◆ **What is expected**
Exactly the lines from the one with "Given: Tap the back arrow icon" through the end of the data below must be set down, and no pictures with them.

◆ **Extracted material**
□ □ □ □

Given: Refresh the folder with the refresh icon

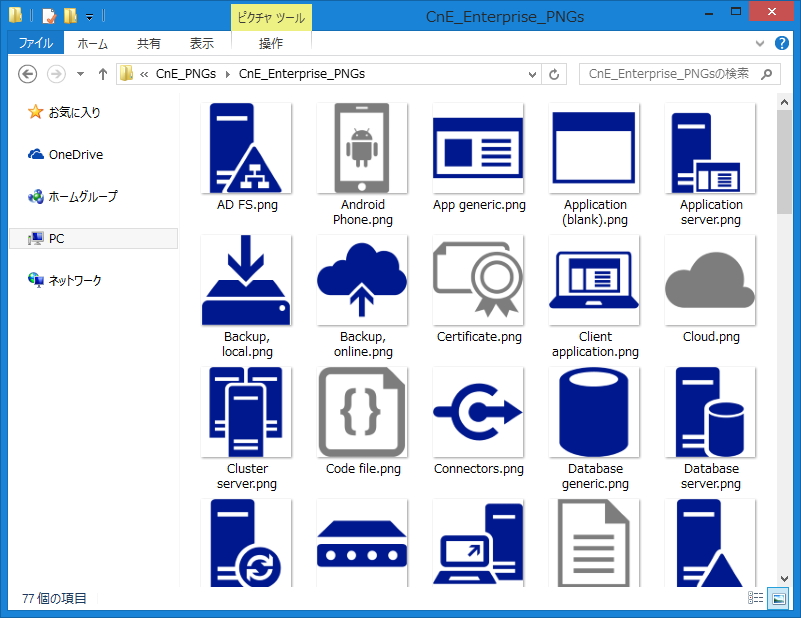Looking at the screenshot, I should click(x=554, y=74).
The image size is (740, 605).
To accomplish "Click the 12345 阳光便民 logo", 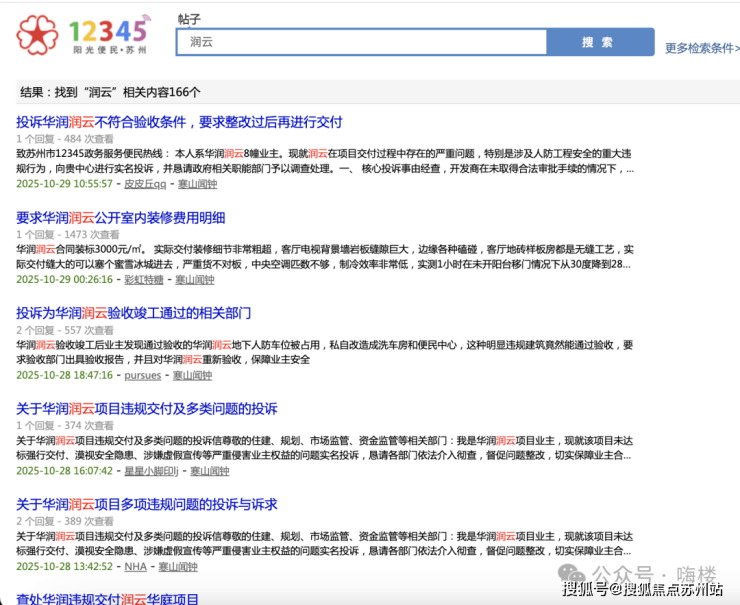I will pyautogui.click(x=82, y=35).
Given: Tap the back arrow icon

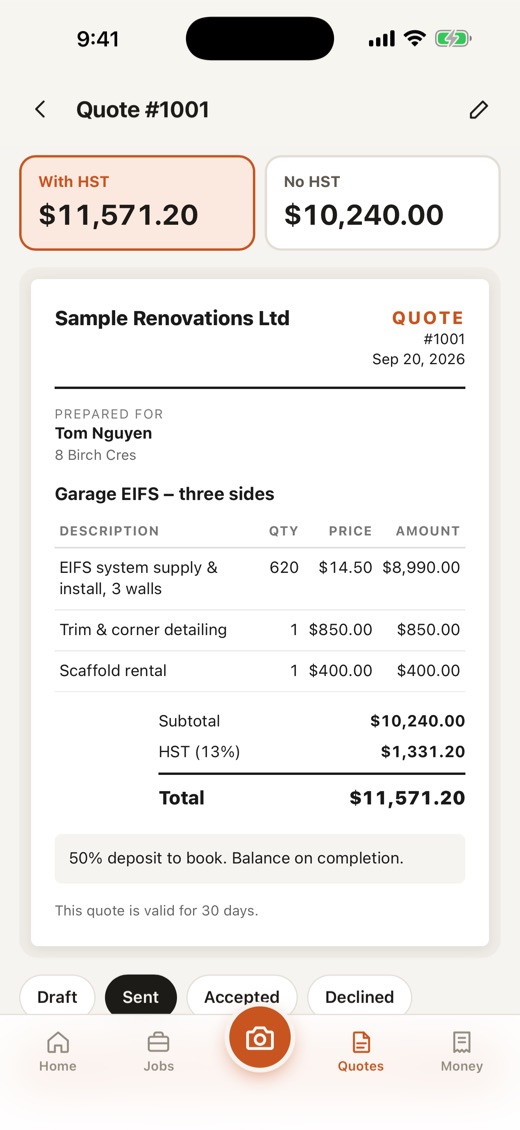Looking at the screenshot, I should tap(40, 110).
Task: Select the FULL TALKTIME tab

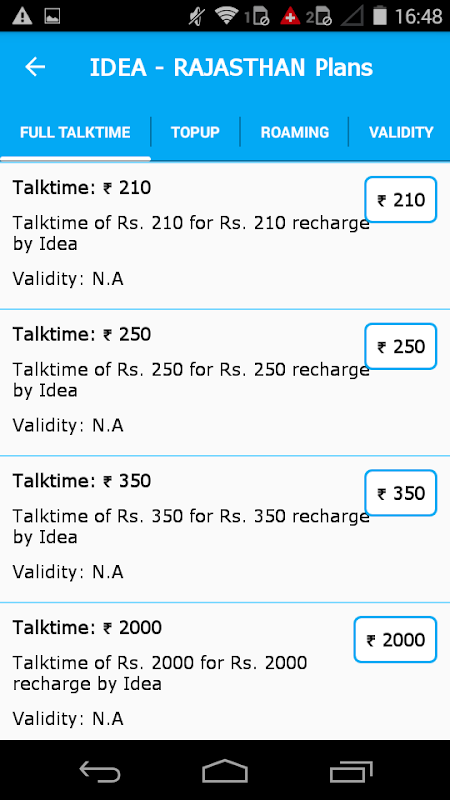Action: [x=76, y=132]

□ □ □ □

◆ **Response to the task**
Given: Tap the back arrow icon

Looking at the screenshot, I should tap(40, 110).
Task: Select the FULL TALKTIME tab

Action: [x=76, y=132]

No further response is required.